• _DATA FOR THE TASK_
□ □ □ □ □ □ □

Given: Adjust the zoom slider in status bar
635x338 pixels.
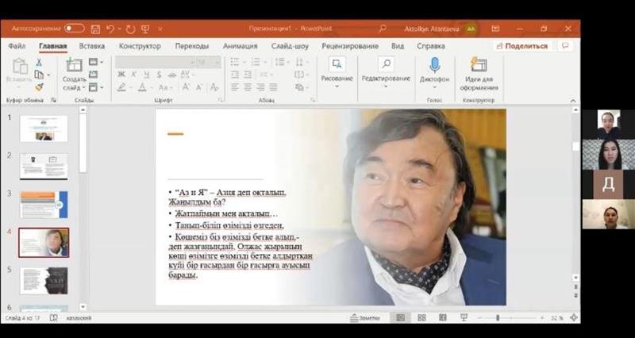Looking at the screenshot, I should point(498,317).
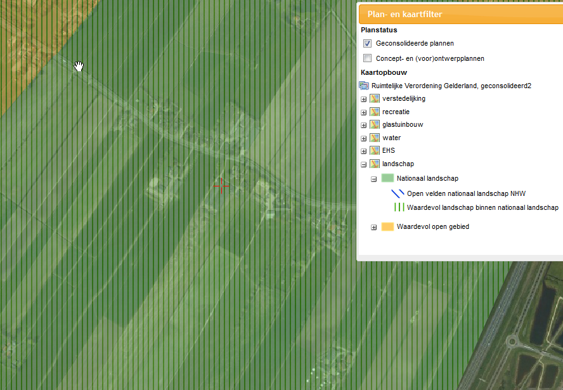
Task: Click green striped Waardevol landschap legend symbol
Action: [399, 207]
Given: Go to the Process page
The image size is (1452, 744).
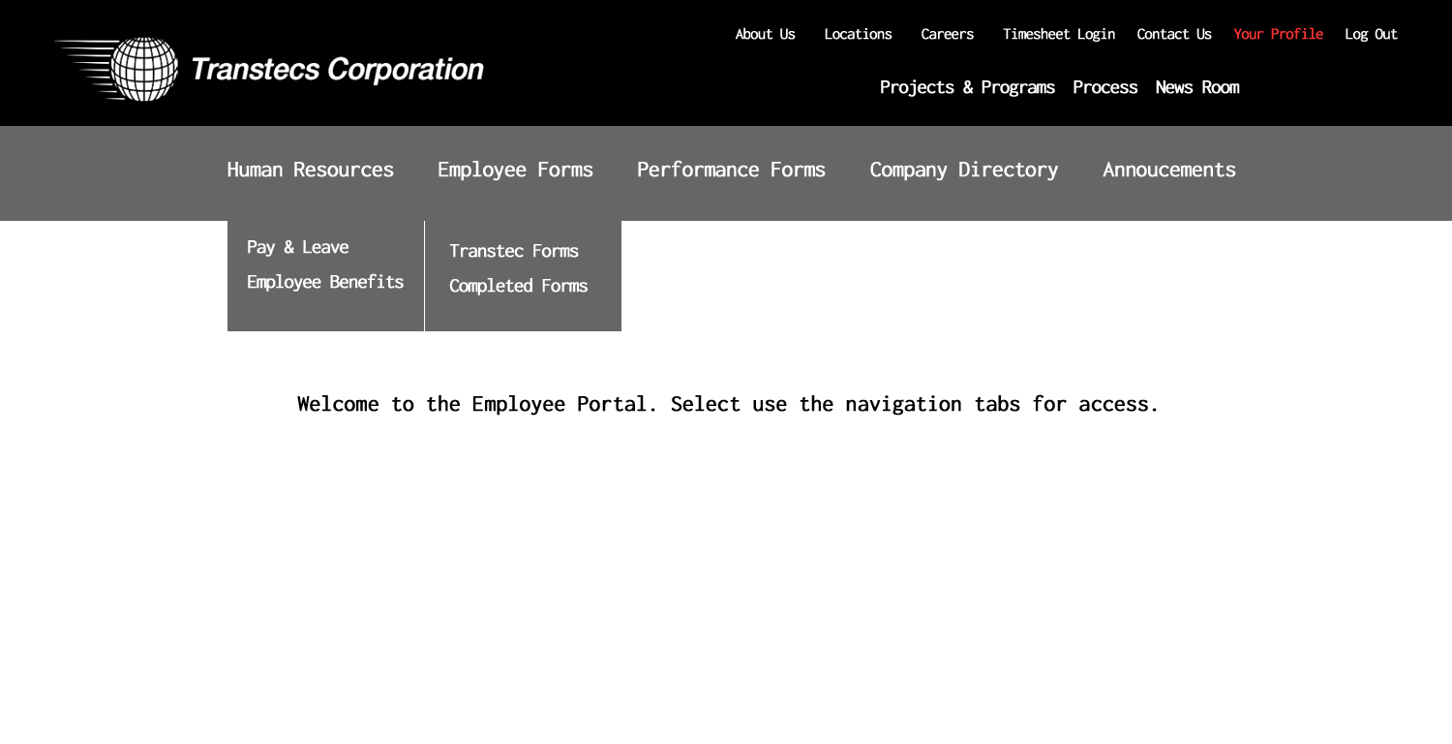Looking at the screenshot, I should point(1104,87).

□ □ □ □ □ □ □

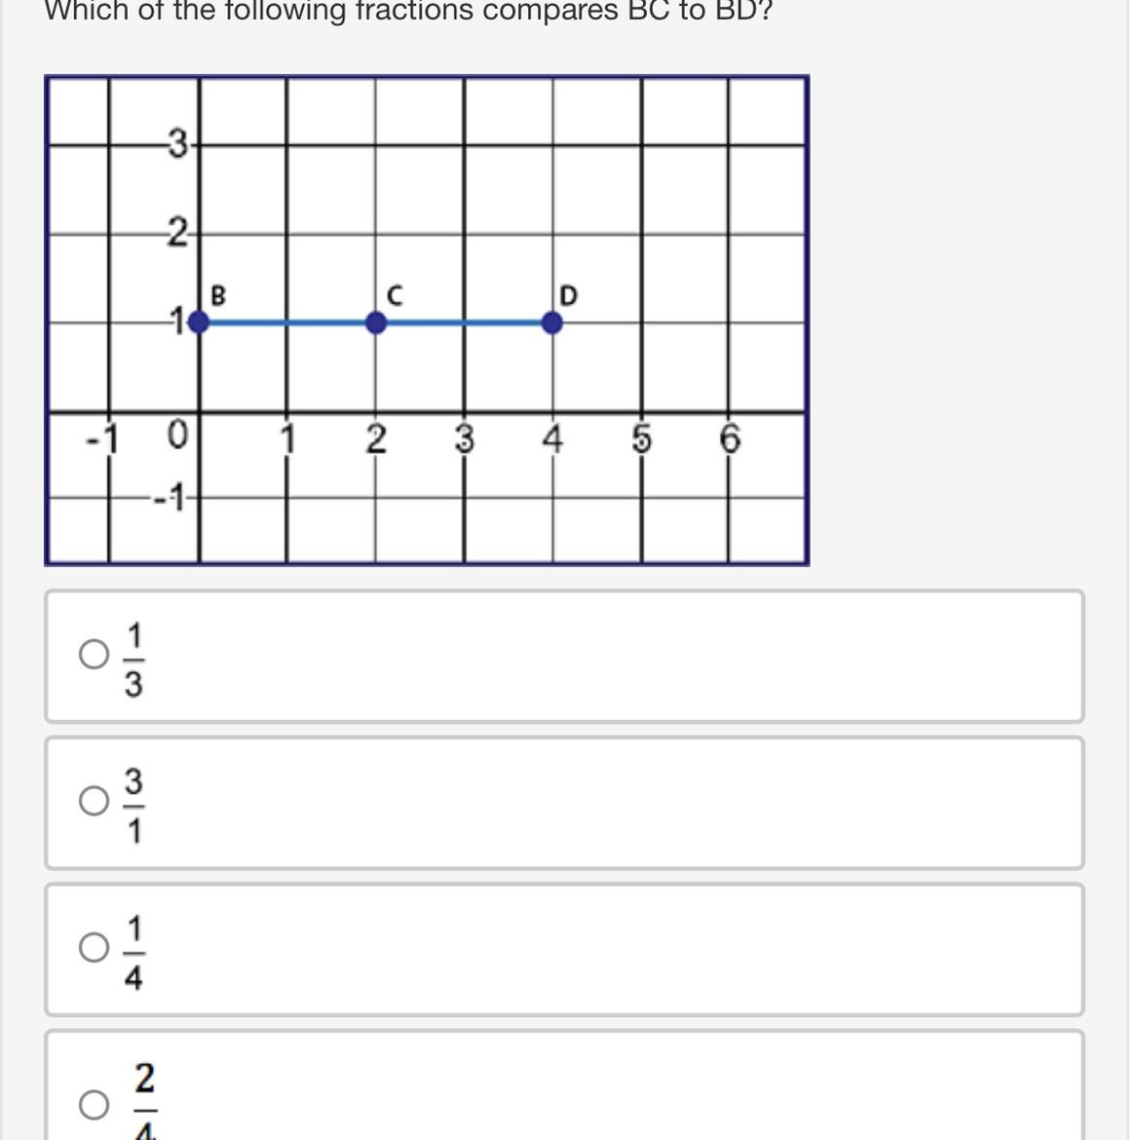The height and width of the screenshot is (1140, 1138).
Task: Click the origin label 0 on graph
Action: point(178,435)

□ □ □ □ □ □ □

• _TASK ITEM_
Search the records above for "Given". Copy each line where it is found.

• _TASK RESPONSE_
Given: Adjust the zoom slider in status bar
Given: Go to the Process page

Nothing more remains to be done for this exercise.